As a leader, your attitude towards work will spread throughout your entire organization. What’s the messaging around work at your company? Is it a necessary evil to get a paycheck? Or is the work itself valued and completed with pride? Here are 4 principles to transform the way you and your people view work:

Work is a gift.

My first job was working at Gap in a sparsely populated mall. I really did not enjoy my time at work, and I can remember counting down the minutes until my shift ended. One day when I really didn’t want to go to work, a friend reminded me that work is a gift. There are many people in the world who would love to have your job, or any job!
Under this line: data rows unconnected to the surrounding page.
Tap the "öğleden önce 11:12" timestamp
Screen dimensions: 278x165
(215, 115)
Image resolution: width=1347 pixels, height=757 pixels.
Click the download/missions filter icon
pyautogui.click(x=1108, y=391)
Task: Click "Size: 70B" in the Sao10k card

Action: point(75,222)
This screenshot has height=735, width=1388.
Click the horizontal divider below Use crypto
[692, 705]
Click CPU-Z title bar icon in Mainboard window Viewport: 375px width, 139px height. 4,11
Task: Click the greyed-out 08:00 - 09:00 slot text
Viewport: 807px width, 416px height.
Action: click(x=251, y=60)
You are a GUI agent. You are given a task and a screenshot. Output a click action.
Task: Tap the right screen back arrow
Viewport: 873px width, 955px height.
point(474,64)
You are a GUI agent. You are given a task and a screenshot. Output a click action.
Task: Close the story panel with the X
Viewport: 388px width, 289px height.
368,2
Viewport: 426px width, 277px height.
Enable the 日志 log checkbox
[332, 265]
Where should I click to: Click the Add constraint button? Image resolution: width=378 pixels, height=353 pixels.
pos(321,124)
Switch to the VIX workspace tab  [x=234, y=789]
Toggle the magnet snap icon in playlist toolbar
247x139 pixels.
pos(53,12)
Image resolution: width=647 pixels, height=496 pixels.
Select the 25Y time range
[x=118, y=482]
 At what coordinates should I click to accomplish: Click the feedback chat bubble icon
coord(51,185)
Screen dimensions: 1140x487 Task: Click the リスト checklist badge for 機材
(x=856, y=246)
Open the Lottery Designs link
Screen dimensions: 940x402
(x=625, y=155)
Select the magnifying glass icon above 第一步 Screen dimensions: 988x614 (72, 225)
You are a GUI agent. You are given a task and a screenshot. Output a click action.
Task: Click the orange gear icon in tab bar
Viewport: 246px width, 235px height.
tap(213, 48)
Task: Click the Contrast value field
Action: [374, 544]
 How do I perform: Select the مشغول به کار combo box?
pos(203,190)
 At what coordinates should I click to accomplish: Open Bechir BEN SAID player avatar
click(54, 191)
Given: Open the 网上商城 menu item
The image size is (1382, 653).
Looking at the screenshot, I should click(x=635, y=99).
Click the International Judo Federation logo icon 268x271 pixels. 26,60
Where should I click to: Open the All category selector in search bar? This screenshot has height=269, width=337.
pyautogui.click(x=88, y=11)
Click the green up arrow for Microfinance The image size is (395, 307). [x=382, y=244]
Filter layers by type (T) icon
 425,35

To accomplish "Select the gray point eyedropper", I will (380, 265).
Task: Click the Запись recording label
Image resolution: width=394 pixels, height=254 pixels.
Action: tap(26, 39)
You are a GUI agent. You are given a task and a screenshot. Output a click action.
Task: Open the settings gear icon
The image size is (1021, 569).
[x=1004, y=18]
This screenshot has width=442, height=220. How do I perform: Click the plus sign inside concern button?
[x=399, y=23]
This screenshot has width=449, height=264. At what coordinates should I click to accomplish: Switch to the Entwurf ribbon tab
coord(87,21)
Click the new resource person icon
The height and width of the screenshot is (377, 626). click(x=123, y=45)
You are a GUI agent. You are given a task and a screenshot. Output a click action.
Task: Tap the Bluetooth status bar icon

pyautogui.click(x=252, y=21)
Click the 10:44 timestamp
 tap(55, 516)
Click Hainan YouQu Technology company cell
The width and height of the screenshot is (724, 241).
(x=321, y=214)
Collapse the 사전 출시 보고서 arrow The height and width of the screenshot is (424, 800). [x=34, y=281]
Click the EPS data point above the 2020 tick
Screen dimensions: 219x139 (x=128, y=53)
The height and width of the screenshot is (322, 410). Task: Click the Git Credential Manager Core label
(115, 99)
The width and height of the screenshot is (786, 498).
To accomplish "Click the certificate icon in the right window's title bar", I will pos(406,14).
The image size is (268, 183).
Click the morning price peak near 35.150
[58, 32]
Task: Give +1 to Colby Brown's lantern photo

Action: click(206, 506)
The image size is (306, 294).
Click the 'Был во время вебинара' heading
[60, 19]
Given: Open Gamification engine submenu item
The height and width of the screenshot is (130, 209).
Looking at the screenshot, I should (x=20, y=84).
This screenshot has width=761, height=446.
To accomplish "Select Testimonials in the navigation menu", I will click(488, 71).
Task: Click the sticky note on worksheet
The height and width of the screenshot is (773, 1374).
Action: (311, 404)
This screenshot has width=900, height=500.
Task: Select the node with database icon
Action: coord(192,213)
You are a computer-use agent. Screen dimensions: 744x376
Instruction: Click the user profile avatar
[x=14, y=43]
Having a source of income is something to be grateful for.

As a leader, exercise and express gratitude for your position. You’ve been entrusted to be an influencer of people. A grateful spirit is contagious (so is an ungrateful one) so your people will likely be more grateful themselves after hearing you express gratitude.

Work is a necessary good.

Some people work for a paycheck. This is an OK way to live, but not the most fulfilling and effective way to live. The other approach is to work to add value to your company and the greater society, and let the paycheck follow.  In other words, work for the sake of the value you’re adding to the world. This approach tends to result in much more success, happiness, and, ironically, typically leads to a bigger paycheck.

As a leader, it’s important to regularly communicate to employees their impact. Regardless of the job, there is meaning in it. Think about it… If we all stopped working, there would be no food, no music, no technology, no new ideas, etc. All jobs play a role in making our society go around. In some way, your employees are helping other people. By making this connection clear, you can inspire purpose in your people.

Work is more fun when we apply ourselves.

Work has the potential to energize us. When we engage with our tasks we can achieve what psychologists call a state of “flow.” When we’re in flow, we lose track of time, forget about everything else other than the task at hand, and work effortlessly. Work begins to feel fun. We can only get to the state of flow by applying ourselves.

Demonstrating a state of flow to your employees is likely to rub off on them. We find people who are in states of flow inspiring. They forget about themselves and their eagerly working towards an important mission in a way that makes other people want to pursue that same mission. Encourage your employees to apply themselves and take pride in their work, and be a model of flow.

Everyone possesses a unique contribution to the workplace.

All of your employees bring unique abilities to the workplace. If an employee is truly miserable in their position, it could be that they are not in a job that fits their skills and passions well. Keep your employees updated with potential open positions in the company. Encourage them to try new things at work or to explore unconventional career development pathways. Embrace a growth mindset, in which employees are encouraged to seek out new skills rather than limiting themselves to what they’ve always done.

By recognizing that everyone brings unique gifts to the workplace and allowing employees some flexibility in their career pathway, employees can find jobs that match their desires and talents.

Wrapping up.

We spend a lot of time at work. We might as well savor it rather than wish it away! No matter what the job is, we can find gratitude for it and a purpose behind it. By embracing and expressing these four principles, you can transform the way you and your people view work. When your people see their work as a good thing, your organization will produce better results and your people will get more life out of their hours spent at work.